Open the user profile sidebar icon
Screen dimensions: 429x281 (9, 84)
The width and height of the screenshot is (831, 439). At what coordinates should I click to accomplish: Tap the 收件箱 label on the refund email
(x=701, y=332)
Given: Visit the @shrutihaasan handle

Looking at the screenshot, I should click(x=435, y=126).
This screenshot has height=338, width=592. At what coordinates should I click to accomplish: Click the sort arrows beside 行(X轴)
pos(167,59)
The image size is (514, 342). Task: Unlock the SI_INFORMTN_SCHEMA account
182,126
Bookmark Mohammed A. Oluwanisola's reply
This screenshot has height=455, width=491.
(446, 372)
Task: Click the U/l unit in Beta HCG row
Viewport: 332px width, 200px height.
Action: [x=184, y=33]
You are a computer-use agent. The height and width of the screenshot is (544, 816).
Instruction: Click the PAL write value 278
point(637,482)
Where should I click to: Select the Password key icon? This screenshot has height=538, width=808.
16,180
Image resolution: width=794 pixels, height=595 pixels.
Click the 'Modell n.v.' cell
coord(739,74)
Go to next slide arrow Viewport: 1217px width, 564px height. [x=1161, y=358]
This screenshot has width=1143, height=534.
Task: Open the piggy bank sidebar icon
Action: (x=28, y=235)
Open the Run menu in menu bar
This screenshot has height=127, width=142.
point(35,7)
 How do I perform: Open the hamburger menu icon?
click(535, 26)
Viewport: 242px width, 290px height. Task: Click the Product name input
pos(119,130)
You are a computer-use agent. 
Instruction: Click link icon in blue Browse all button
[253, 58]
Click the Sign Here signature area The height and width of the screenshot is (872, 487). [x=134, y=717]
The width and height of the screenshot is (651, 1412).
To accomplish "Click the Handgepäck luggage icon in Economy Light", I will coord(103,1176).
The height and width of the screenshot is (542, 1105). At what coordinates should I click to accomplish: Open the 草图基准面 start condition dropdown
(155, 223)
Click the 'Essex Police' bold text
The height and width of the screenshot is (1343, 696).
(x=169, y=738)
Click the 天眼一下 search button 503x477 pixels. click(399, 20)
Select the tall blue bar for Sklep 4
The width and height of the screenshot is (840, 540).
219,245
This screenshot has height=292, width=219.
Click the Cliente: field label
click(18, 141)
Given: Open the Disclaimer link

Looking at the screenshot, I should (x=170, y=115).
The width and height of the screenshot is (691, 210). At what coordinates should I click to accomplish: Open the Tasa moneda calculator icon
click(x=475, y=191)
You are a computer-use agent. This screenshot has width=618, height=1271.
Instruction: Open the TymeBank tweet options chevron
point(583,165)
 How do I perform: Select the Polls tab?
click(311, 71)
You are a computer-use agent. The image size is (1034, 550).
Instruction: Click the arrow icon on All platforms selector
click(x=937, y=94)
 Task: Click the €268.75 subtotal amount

EXERCISE INSTRUCTIONS:
Each line from the one that holds "Click the 'Modell n.v.' cell" to the end of the records above should be transcribed exactly, both ends included.

RESULT OF THIS EXERCISE:
Click the 'Modell n.v.' cell
coord(739,74)
Go to next slide arrow Viewport: 1217px width, 564px height. [x=1161, y=358]
This screenshot has width=1143, height=534.
Task: Open the piggy bank sidebar icon
Action: (x=28, y=235)
Open the Run menu in menu bar
This screenshot has height=127, width=142.
point(35,7)
 How do I perform: Open the hamburger menu icon?
click(535, 26)
Viewport: 242px width, 290px height. Task: Click the Product name input
pos(119,130)
You are a computer-use agent. 
Instruction: Click link icon in blue Browse all button
[253, 58]
Click the Sign Here signature area The height and width of the screenshot is (872, 487). [x=134, y=717]
The width and height of the screenshot is (651, 1412).
To accomplish "Click the Handgepäck luggage icon in Economy Light", I will coord(103,1176).
The height and width of the screenshot is (542, 1105). At what coordinates should I click to accomplish: Open the 草图基准面 start condition dropdown
(155, 223)
Click the 'Essex Police' bold text
The height and width of the screenshot is (1343, 696).
(x=169, y=738)
Click the 天眼一下 search button 503x477 pixels. click(399, 20)
Select the tall blue bar for Sklep 4
The width and height of the screenshot is (840, 540).
219,245
This screenshot has height=292, width=219.
Click the Cliente: field label
click(18, 141)
Given: Open the Disclaimer link

Looking at the screenshot, I should (x=170, y=115).
The width and height of the screenshot is (691, 210). At what coordinates should I click to accomplish: Open the Tasa moneda calculator icon
click(x=475, y=191)
You are a computer-use agent. This screenshot has width=618, height=1271.
Instruction: Open the TymeBank tweet options chevron
point(583,165)
 How do I perform: Select the Polls tab?
click(311, 71)
You are a computer-use agent. The image size is (1034, 550).
Instruction: Click the arrow icon on All platforms selector
click(x=937, y=94)
 Task: Click the €268.75 subtotal amount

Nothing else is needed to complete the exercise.